* Exercise instructions *
Could you give the entries again, exactly as written?

* Records for processing *
= = =

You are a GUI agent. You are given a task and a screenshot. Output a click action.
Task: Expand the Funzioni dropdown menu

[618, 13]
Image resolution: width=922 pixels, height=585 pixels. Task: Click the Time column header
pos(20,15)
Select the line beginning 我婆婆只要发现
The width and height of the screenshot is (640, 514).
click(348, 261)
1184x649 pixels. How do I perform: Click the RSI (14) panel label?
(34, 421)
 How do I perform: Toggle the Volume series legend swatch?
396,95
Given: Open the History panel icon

= = =

* Reply *
You are a GUI agent. You are given a task and a screenshot. Output a click action.
Task: Expand the Funzioni dropdown menu

[618, 13]
Image resolution: width=922 pixels, height=585 pixels. Task: Click the Time column header
pos(20,15)
Select the line beginning 我婆婆只要发现
The width and height of the screenshot is (640, 514).
click(348, 261)
1184x649 pixels. How do I perform: Click the RSI (14) panel label?
(34, 421)
 How do I perform: Toggle the Volume series legend swatch?
396,95
Given: Open the History panel icon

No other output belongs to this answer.